The center, which was part of the Family Life Center until about two years ago, has five staffers, 35 volunteer peer counselors and 17 contractual therapists.

Its $250,000 annual budget is supported through grants and donations from individuals and corporations. Families are charged on their ability to pay; sometimes the fees are covered by insurance plans.

The center's family-oriented programs include professional and peer counseling, outreach and education. It also offers group sessions for elementary, middle and high school-aged children, young adults, women, men and stepfamilies.

With backing from United Way, the center recently started a partnership with Wilde Lake High School to provide support to students from single-parent and stepparent families.

And two years ago, the center began a monthly parenting seminar, which judges in Montgomery County now order couples to attend before obtaining divorce decrees.

In addition, the center often works behind the scenes with judges and lawyers to avoid potential adversarial situations between spouses that can hurt the children.

"We help to reach agreements," Mrs. Garon said. Many parents think they have "a piece of gum called their child, and say, 'I want half.' "

Members of the group also take an active role in the political

arena.

Last Wednesday, for instance, Mrs. Garon testified in Annapolis in support of a bill that would require couples -- and their children -- get counseling before getting a divorce.

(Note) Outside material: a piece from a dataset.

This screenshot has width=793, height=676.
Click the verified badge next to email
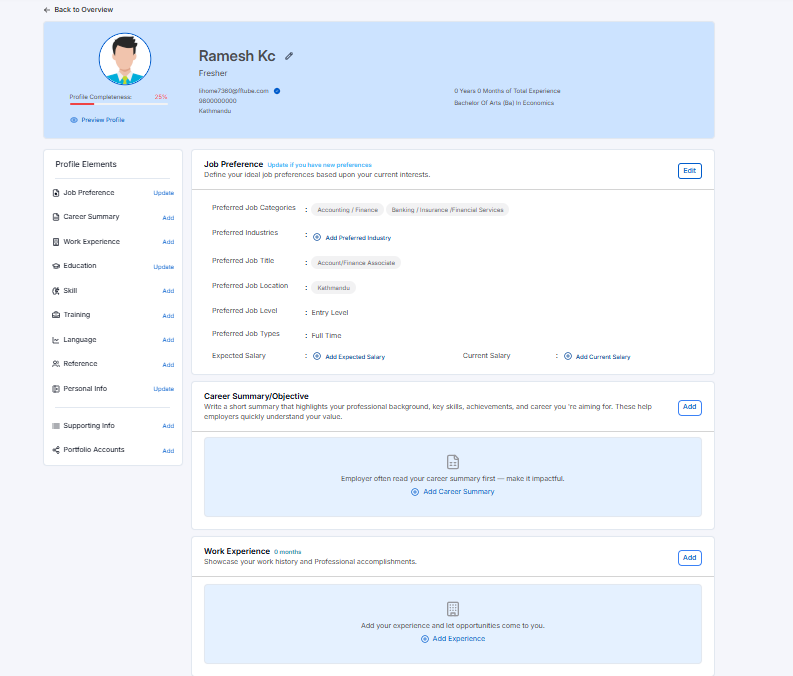pyautogui.click(x=277, y=91)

Mrs. Garon said the center's staff works hard to demystify counseling and to eradicate stereotypes about divorce.

"It's hard to walk through the doors of a mental health center and say, 'I need help,' " Mrs. Garon said.

Helping the children

The primary focus is on the children in divorce situations, many of whom become depressed, even suicidal, or angry and violent, Mrs. Garon said.

"Seventy-five percent of the kids we work with experience problems in school," Mrs. Garon said.

Stefanie Pearlman, 22, a peer counselor at the center whose parents divorced when she was 8 years old, works closely with teen-agers coping with divorce.

"I think I'm helpful to them because I'm close to their age and I went through a lot of the difficulties that the adolescents are going through," she said.

For example, Ms. Pearlman had a difficult time dealing with her divorced parents' dating, and difficulty in thinking of her biological father's new apartment as her home.

"I felt uncomfortable getting a drink of water without asking him," she said. "There's a whole host of issues that come up when your family is divorced because your family is constantly organizing."

'A reality check'

Mr. Hyre, Brandee's father, said the rocky experience of the divorce and its effect on his daughter has given him "a reality check," prompting him to take time to talk to all his children.

"That's the most important thing in a child-parent relationship: communication," Mr. Hyre said.

He and his wife said Mrs. Garon and the center definitely helped their family.

"She's a fantastic person," Mr. Hyre said. "She's been so supportive of all of us."